- By Paul McLearyPaul McLeary is Foreign Policy’s senior reporter covering the U.S. Defense Department and national security issues. He joined the Washington office in 2015 after working for Defense News, where he was also on the Pentagon beat, and covered stories relating to Pentagon spending and the defense industry. While there, and in a previous incarnation as a New York-based reporter, Paul embedded with U.S. Army and Marine Corps units in Iraq and Afghanistan to cover ground combat operations, where he got inside a secretive drone program being run out of Bagram air base. He has also traveled with the U.S. Navy, covered NATO meetings in Europe with the chairman of the Joint Chiefs of Staff, and stalked major international arms shows in Paris and London.
A batch of photos of U.S. Special Operations Forces deployed in Syria emerged Thursday, showing the soldiers — one wearing a U.S. flag patch on his uniform — close to the front lines with the Islamic State, patrolling through the village of Fatisah north of the group’s de facto capital of Raqqa.
The men all wear a mix of distinctive American military uniforms and equipment, and have a Mk 47 automatic grenade launcher mounted to the back of a pickup truck, a weapon primarily used by U.S. forces. The pictures raise questions over claims by the White House and the Pentagon that U.S. forces in Syria operate well behind the front lines, helping local rebels with planning, logistics, and training new fighters.

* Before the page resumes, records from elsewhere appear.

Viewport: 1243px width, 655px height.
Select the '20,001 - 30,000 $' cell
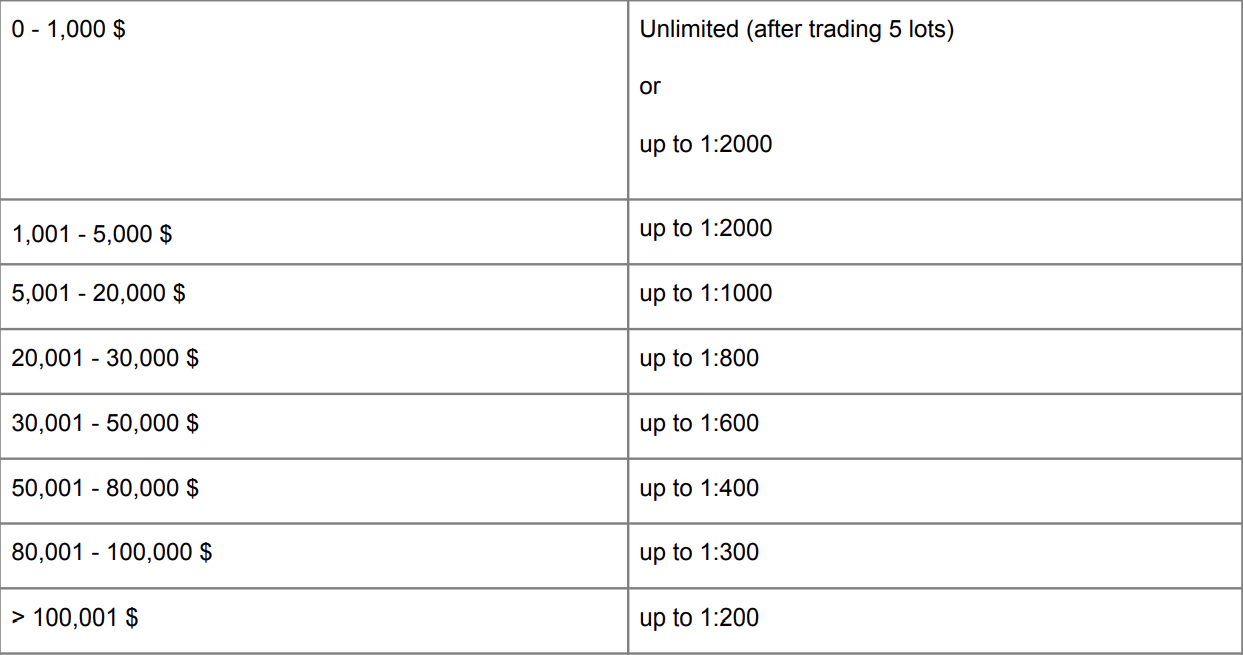tap(105, 358)
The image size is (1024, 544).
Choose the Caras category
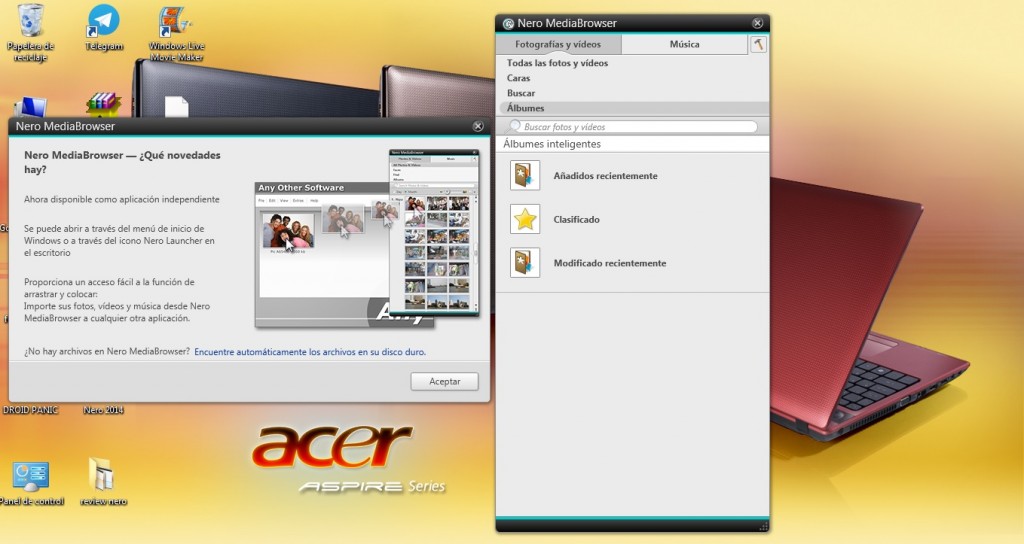point(518,78)
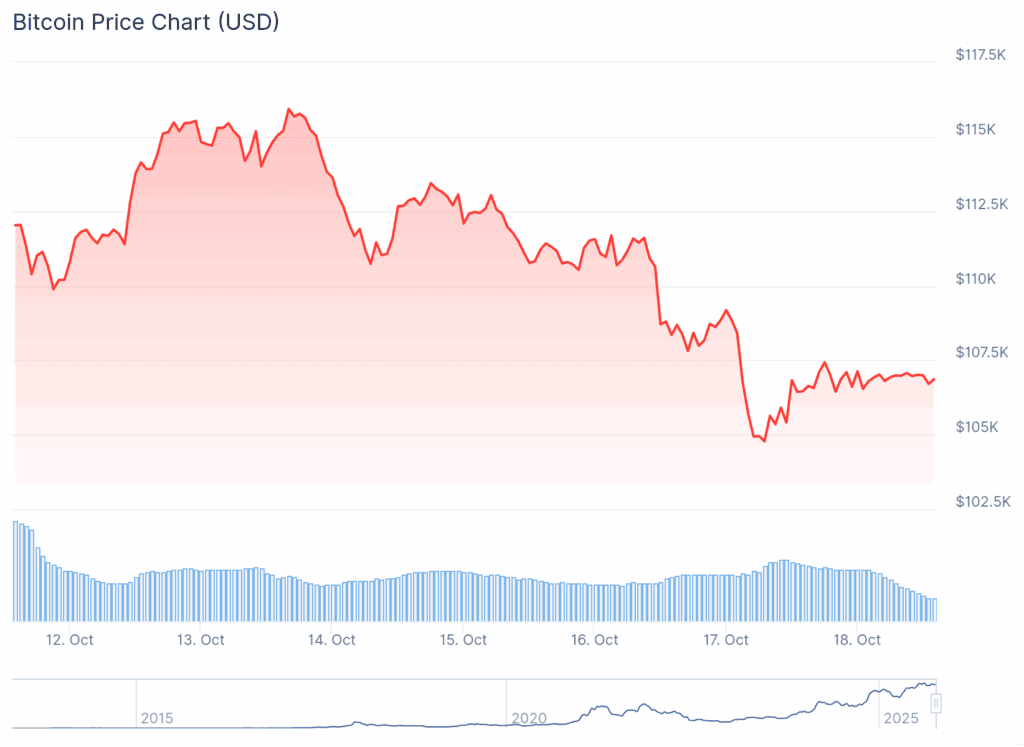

Asked about the pictures, and the mission of the U.S. forces in Syria, Maj. Tiffany Bowens, spokesperson for U.S. Special Forces Command in the Middle East, said in an email to Foreign Policy that the troops are “providing advice and assistance to the Syrian Democratic Forces,” but would not go into detail.
Several of the commandos also wear Kurdish People’s Protection Unit patches on their uniforms. Known as the YPG, the organization has long been accused by the Turkish government of being the Syrian arm of Turkey’s Kurdistan Workers Party, or PKK. Washington also considers the PKK a terrorist organization, but denies Ankara’s claims that the groups are the same. Either way, the patches will likely cause a stir in Turkey, and among local Arab populations distrustful of the Kurdish fighters.
When it comes to the YPG patch, Bowens said, “this practice is officially against uniform regulations,” but “U.S. Special Operations Forces and their counterparts typically swap unit patches as a method to build trust.” Intended as a sign of cooperation, the patch swap has been “employed in Afghanistan, Iraq, and Jordan. This is a tactical decision and not a reflection of U.S. Government policy.”
In April, President Barack Obama announced the upcoming deployment of 250 commandos to Syria, adding to the 50 already on the ground advising the SDF and local rebel groups. The SDF is comprised primarily of Syrian Kurds, with about 5,000 of its 25,000 members being Arabs.
Just last week, Gen. Joseph Votel, head of the U.S. Central Command, made a very public trip to Kobani in northern Syria to meet with local Arab and SDF leaders to assess the anti-ISIS fight.